# Exercise material:
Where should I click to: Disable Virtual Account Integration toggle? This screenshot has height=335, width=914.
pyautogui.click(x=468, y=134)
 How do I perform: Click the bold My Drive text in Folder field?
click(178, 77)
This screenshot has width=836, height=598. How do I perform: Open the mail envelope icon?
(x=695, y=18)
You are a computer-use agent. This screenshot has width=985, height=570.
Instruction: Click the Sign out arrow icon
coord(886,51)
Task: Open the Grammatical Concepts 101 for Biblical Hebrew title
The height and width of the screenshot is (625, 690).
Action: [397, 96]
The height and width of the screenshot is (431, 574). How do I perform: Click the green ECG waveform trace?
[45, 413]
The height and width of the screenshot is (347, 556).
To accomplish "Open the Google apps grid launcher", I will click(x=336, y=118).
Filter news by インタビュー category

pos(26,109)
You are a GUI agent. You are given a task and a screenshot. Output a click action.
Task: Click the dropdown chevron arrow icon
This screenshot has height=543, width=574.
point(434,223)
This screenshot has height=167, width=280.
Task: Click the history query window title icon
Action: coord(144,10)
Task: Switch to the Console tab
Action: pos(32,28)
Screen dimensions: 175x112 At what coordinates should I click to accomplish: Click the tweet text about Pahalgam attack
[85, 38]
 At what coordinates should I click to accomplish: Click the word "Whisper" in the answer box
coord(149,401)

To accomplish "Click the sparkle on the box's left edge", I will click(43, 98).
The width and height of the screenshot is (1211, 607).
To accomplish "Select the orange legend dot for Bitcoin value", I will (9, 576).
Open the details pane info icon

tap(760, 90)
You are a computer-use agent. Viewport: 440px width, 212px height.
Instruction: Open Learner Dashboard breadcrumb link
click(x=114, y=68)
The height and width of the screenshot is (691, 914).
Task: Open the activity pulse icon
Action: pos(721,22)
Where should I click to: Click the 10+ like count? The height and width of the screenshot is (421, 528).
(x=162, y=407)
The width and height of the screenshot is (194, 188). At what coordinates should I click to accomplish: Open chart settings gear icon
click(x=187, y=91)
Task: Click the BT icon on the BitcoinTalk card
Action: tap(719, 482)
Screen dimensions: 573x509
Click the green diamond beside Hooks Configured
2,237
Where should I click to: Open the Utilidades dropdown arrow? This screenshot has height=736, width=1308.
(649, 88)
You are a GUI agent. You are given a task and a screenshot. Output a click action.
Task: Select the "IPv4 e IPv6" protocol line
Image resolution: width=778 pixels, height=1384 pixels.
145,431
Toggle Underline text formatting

# Problem to solve:
Could you report how many lines in the data above include the word "computer"? Give the number and nothing more.

# Result for this exercise:
2